What to produce: Copy every line of the material below verbatim, omitting the pictures from your reply.

### Exercise inputs

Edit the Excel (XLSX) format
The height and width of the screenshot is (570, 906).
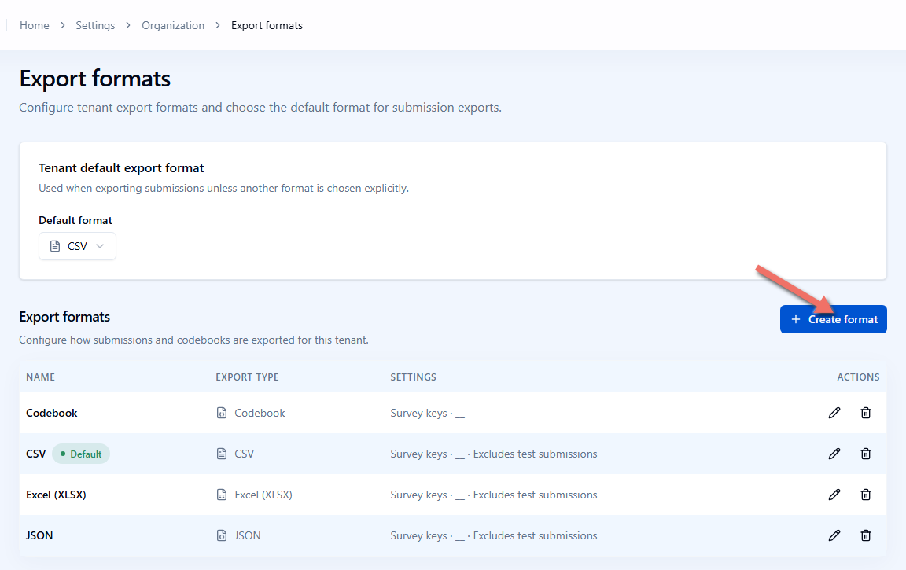[834, 495]
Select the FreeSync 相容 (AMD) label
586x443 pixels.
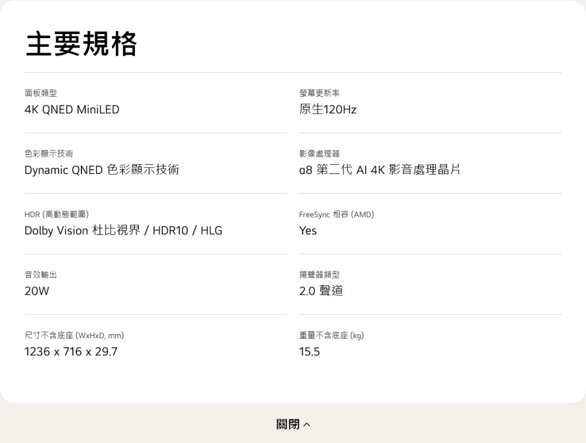336,214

######

Solution for this problem:
Edit the Excel (XLSX) format
The height and width of the screenshot is (570, 906).
[834, 495]
Select the FreeSync 相容 (AMD) label
586x443 pixels.
336,214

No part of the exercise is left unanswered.